**Work to be completed:** Up to and including the line that holds "580x513 pixels.", print the data exactly from its first line; do not print the pictures.

********************

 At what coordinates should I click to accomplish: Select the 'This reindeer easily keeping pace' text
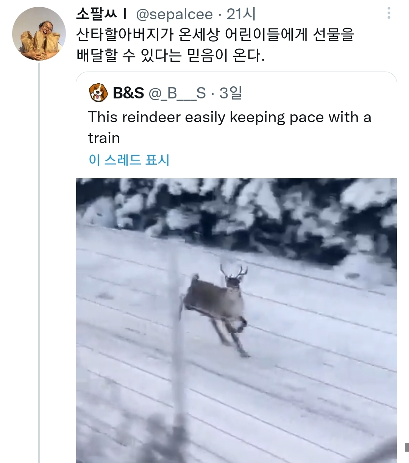(x=227, y=127)
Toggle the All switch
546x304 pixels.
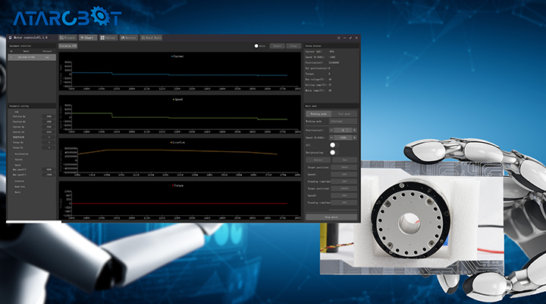pos(332,144)
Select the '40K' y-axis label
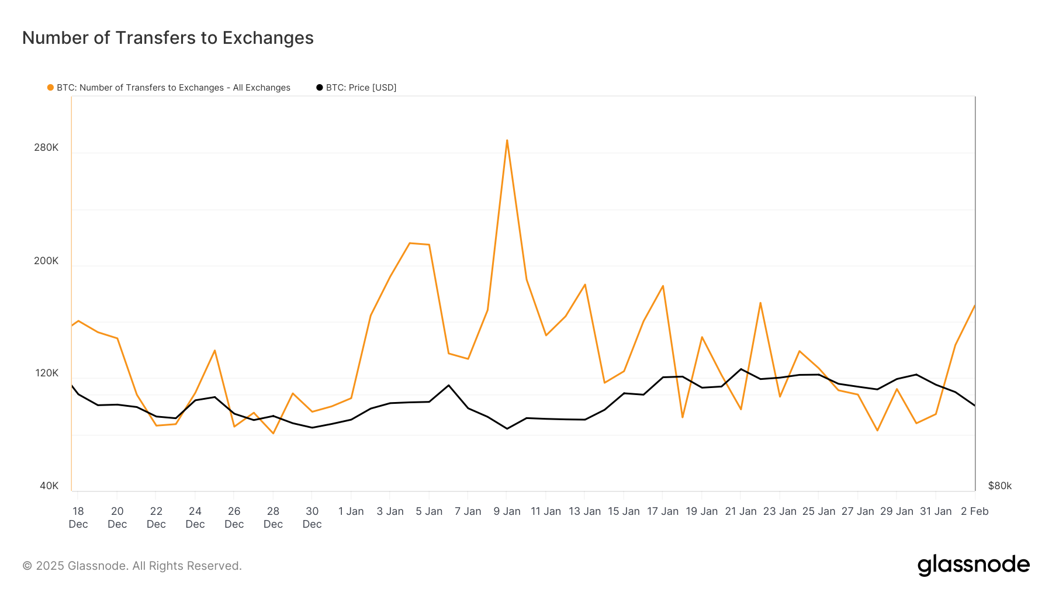Screen dimensions: 1052x592 [49, 486]
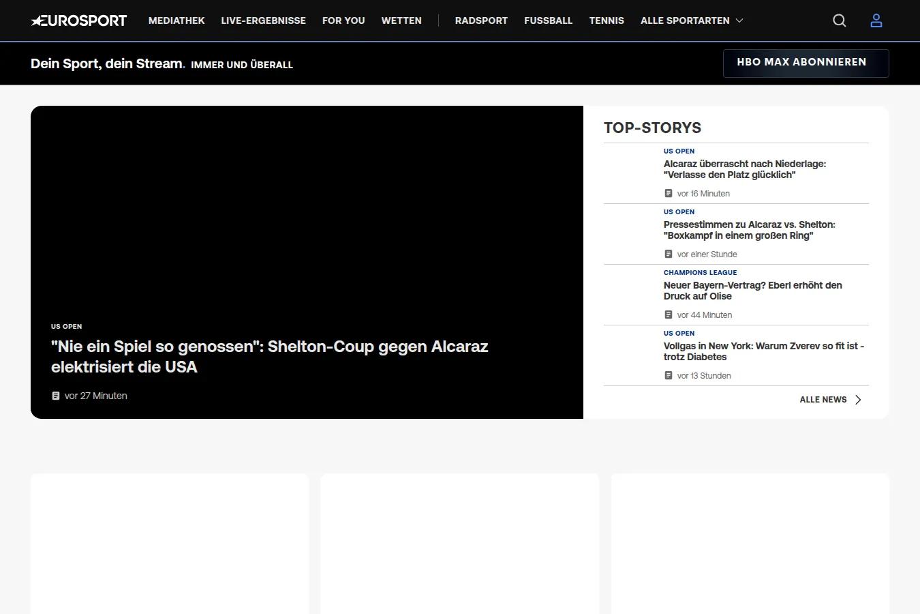Go to Live-Ergebnisse in navigation
Viewport: 920px width, 614px height.
(264, 20)
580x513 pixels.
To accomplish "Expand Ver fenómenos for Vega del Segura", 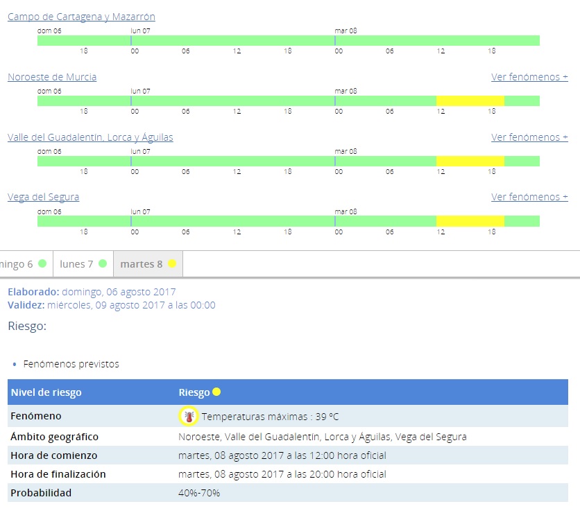I will [529, 197].
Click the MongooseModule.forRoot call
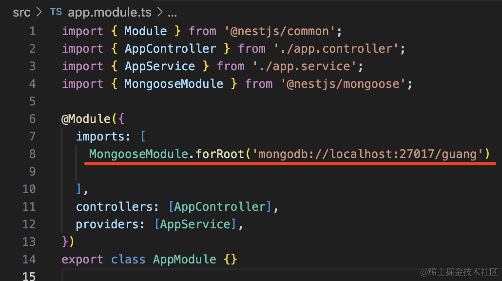 167,154

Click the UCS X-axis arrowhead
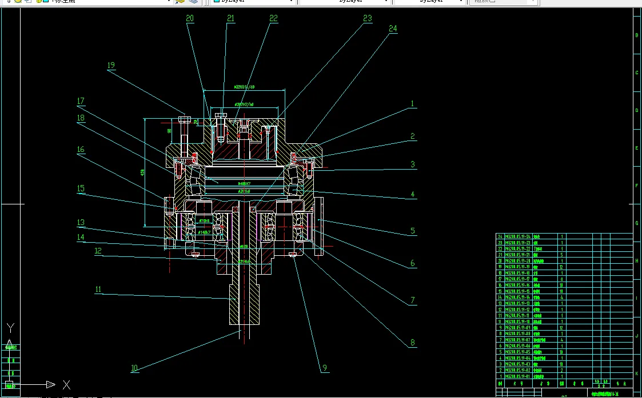click(50, 384)
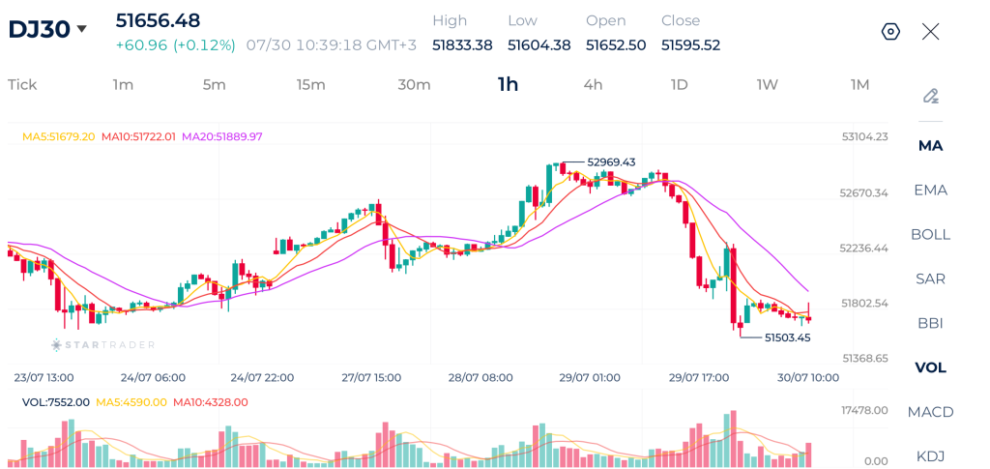Switch to the 1m timeframe tab
Screen dimensions: 990x469
123,84
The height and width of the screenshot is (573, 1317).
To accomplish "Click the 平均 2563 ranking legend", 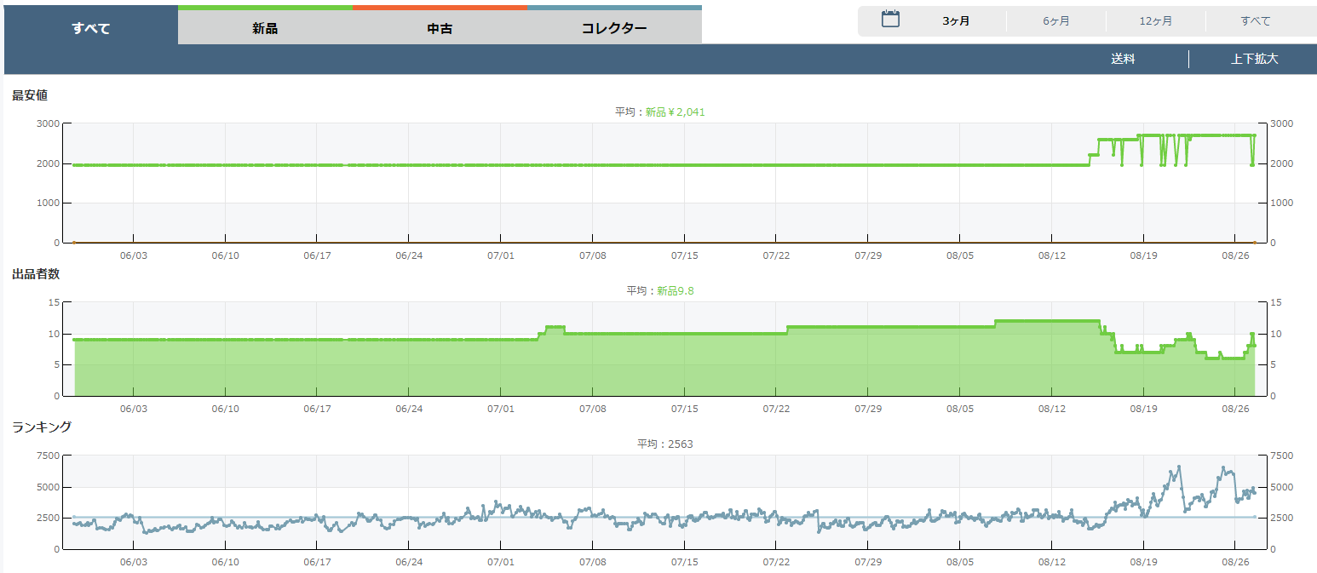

********************

**Exercise response:**
 At what coordinates should I click to accomplish: Select the 'This reindeer easily keeping pace' text
(x=227, y=127)
Toggle the All switch
546x304 pixels.
pos(332,144)
Select the '40K' y-axis label
Screen dimensions: 1052x592 [49, 486]
Go to Live-Ergebnisse in navigation
Viewport: 920px width, 614px height.
(264, 20)
580x513 pixels.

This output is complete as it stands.